The Bankruptcy Law provides an opportunity for a fresh start to those individuals who’s financial difficulties have them unable to pay their bills or have put them at risk of losing their house, cars or other property. Bankruptcy is a complex area of law which’s requires the services of an attorney experienced and specialized in Bankruptcy law to properly evaluate your specific situation, provide legal advise, and provide representation you can trust to protect your assets and discharge your debts.

The Bankruptcy Law Office of Peter Schaefer offer a free first consultation where we will thoroughly discuss your specific financial situation and determine whether a Chapter 7 or Chapter 13 Bankruptcy is in your best interest. We will provide all the information you need to make the best decision for you and your family.

The two most common forms of Bankruptcy available to an individual and families are Chapter 7 and Chapter 13 Bankruptcy.

Under a Chapter 7 Bankruptcy, an individual completely eliminates all of their legal liability to pay unsecured debt, such as outstanding credit card bills, medical bills, unsecured personal loans, judgments, etc. Certain debt can not be eliminated in Chapter 7 Bankruptcy such as child support, alimony/spousal support, student loans, or tax penalty debt.

Under a Chapter 13 Bankruptcy, an individual consolidates their debt and restructure it into an affordable monthly payment plan. Unlike Chapter 7 Bankruptcy, Chapter 13 does not completely eliminate Debtors unsecured debt. In a Chapter 13 you are required to repay a small percentage of your unsecured debt. However you pay off your debt in affordable monthly payments over a period of three to five years. The amount you pay every month will be determined by: your monthly income; expenses; your disposal income and your non exempt assets. Furthermore, you will most likely get to keep all of your assets and property throughout the bankruptcy process.


Myths and misconceptions often prevent you from making a sound decisions. The Bankruptcy Law Office of Peter C. Schaefer will take the time to help you fully understand your legal options. Here are the 7 most common myths about bankruptcy:

Myth #1: Bankruptcy will ruin my credit.
Fact: False.

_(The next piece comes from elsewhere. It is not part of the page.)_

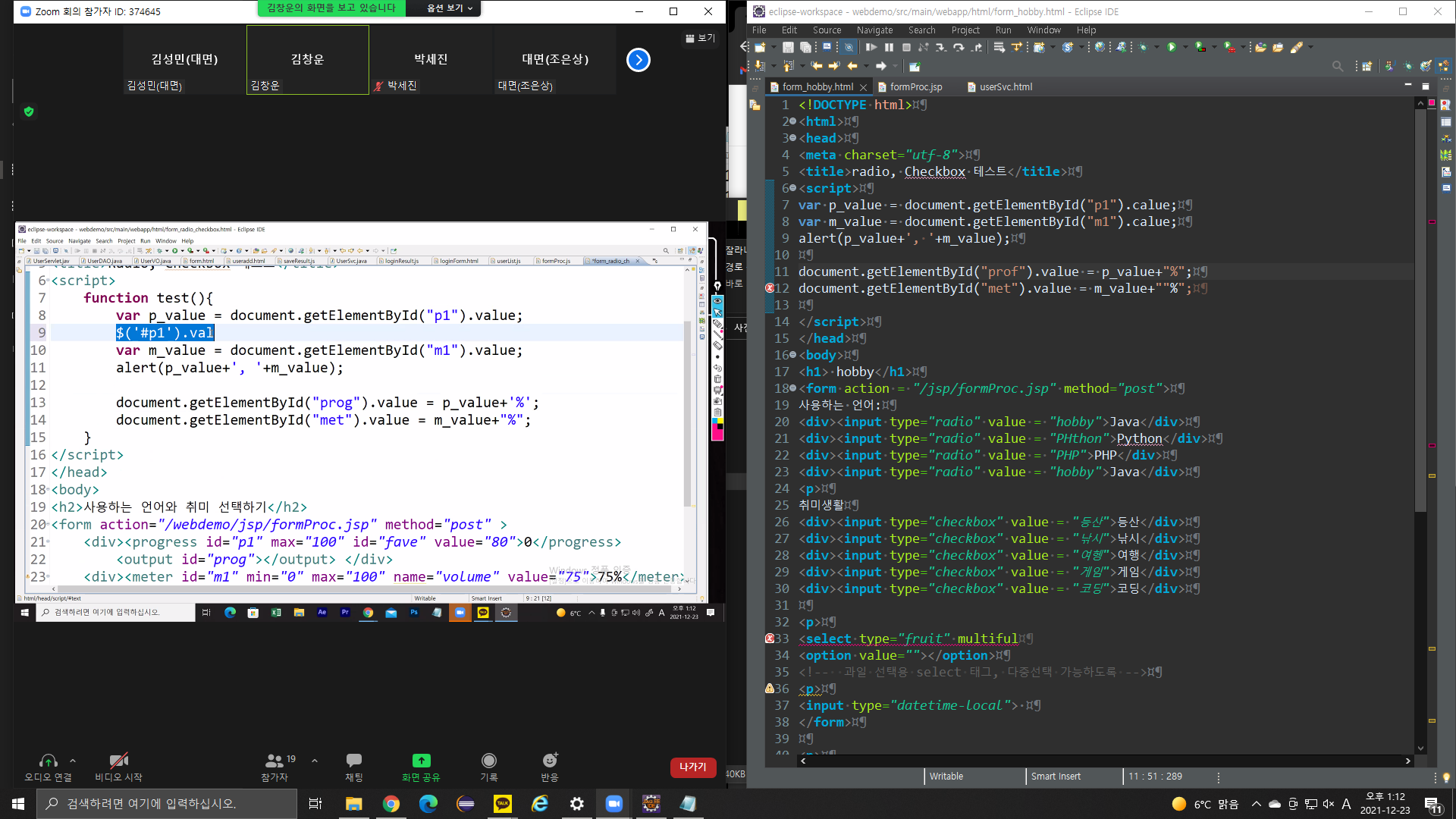Switch to the formProc.jsp editor tab
This screenshot has height=819, width=1456.
pos(915,87)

After your bankruptcy all of your unsecured debts will be discharged. If you pay all of your bills on time and do not fall behind on any payments, you will see your credit score improve, despite the fact that you filed for bankruptcy. Also, it is likely that you will have credit opportunities immediately after filing for bankruptcy. Filing for bankruptcy gives people with excessive debt the opportunity to rebuild their credit. After bankruptcy you are like a clean slate to lenders. It usually takes less than a year after bankruptcy to acquire new good credit.

Myth #2: I will lose my house, car and other possessions.
Fact: False. Bankruptcy is designed to help individuals who struggle with excessive debt. Bankruptcy was not designed to punish people who do not pay their debts by selling their homes, cars, or possessions. Most people who file for bankruptcy lose no property at all.

Myth #3: I will never be able to purchase a home or car after bankruptcy.
Fact: False. Almost all of our clients have been able to purchase a home or car after filing for bankruptcy. It usually takes about two years after bankruptcy before you can purchase a house and even less time to purchase a car.

Myth #4: I’m a bad person if I file for bankruptcy.
Fact: Absolutely false. Thousands of responsible, good and decent people file for bankruptcy every year. It is much better to take responsibility for your financial future through bankruptcy than simply ignoring your creditors and continuing to avoid making payments towards your debt.

Myth #5: A debt counselor can help me avoid bankruptcy by eliminating my debts.
Fact: False. Debt counselors cannot legally prevent your creditors from: filing a lawsuit against you; garnishing your wages; seizing your bank accounts; or engaging in other collection methods. Bankruptcy can! The only way to eliminate your debt and absolutely stop creditor abuse is to file for bankruptcy.

Myth #6: I can go to jail if I don’t pay my debts.
Fact: False. There is no debtor’s prison. You will not be sent to jail for filing to make payments toward your debt, even if you get sued or a judgment is obtained against you.